After receiving a video shot by the animal rights group Compassion Over Killing, the USDA shut down the California beef processing facility, Central Valley Meat, for inhumane treatment of animals.
Allegedly the video showed footage of employees at Central Valley Meat repeatedly shocking and shooting the animals with pneumatic guns according to the Associated Press, which was given four minutes of the footage. The video was apparently shot over a period of weeks in June of this year.
The USDA received the video on August 16 and assigned its Office of the Inspector General to investigate the claims within hours. A team of investigators were dispatched on August 17 and determined that there was "sufficient evidence" of egregious inhumane treatment. On August 19, the agency informed Central Valley Meat that it was withdrawing its inspectors and withholding marks of inspection.
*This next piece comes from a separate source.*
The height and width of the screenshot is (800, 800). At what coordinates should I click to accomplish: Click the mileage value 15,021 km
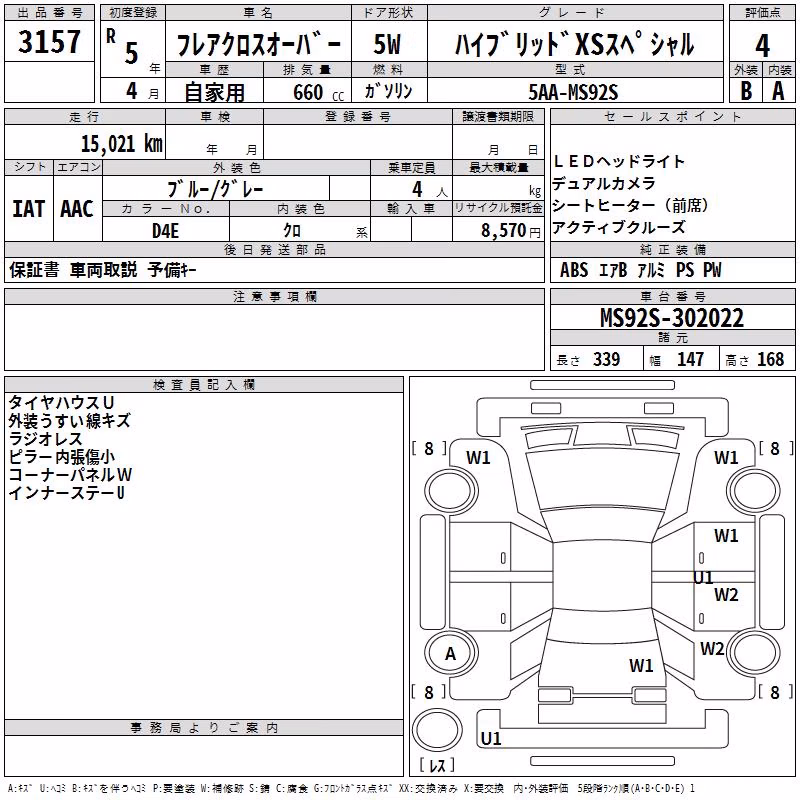[122, 144]
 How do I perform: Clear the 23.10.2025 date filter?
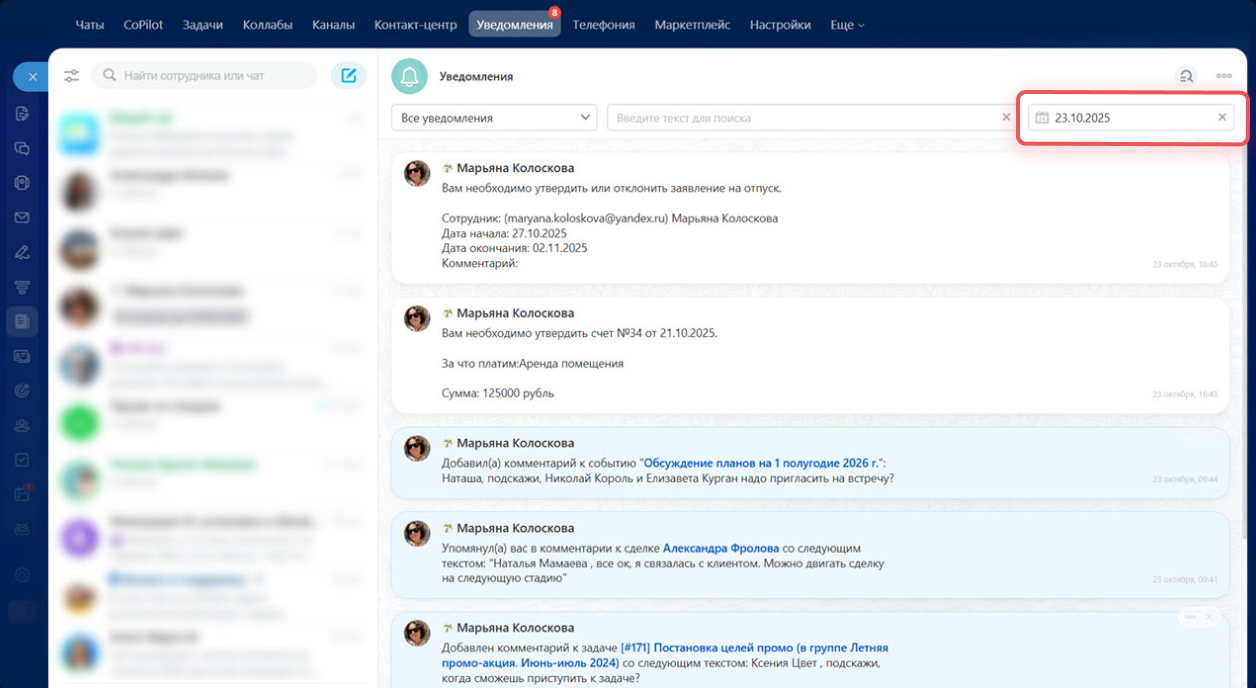1221,118
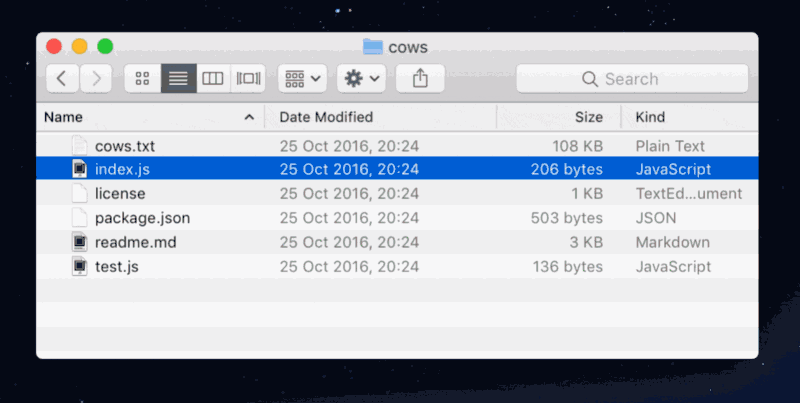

The North American Meat Association (NAMA) told Food Safety News that there was no evidence that Central Valley Meat had slaughtered "downer" cows; non-ambulatory or "downer" cows are not legally allowed to be slaughtered because the inability to stand or walk can be a sign of mad cow disease. The NAMA said that food safety was not affected.
In 2009, Central Valley Meat was one of the top three suppliers of meat to the National School Lunch Program, but the Associated Press could not confirm whether they are still supplying meat to the program.
According to the Associated Press, the video contained footage of employees bungling the process of rendering the cattle unconscious before slaughter, including shocking and shooting the animals repeatedly with a pneumatic gun. Additional footage showed an employee apparently trying to suffocate a cow, and showed cattle unable to stand or walk, which prompted the concerns about food safety.
Update: In-N-Out Burger has severed ties with Central Valley Meat after learning of the alleged animal abuse. In-N-Out Burger's COO, Mark Taylor, said that suppliers must agree in writing not to distribute beef from sick cattle and to abide by humane treatment standards.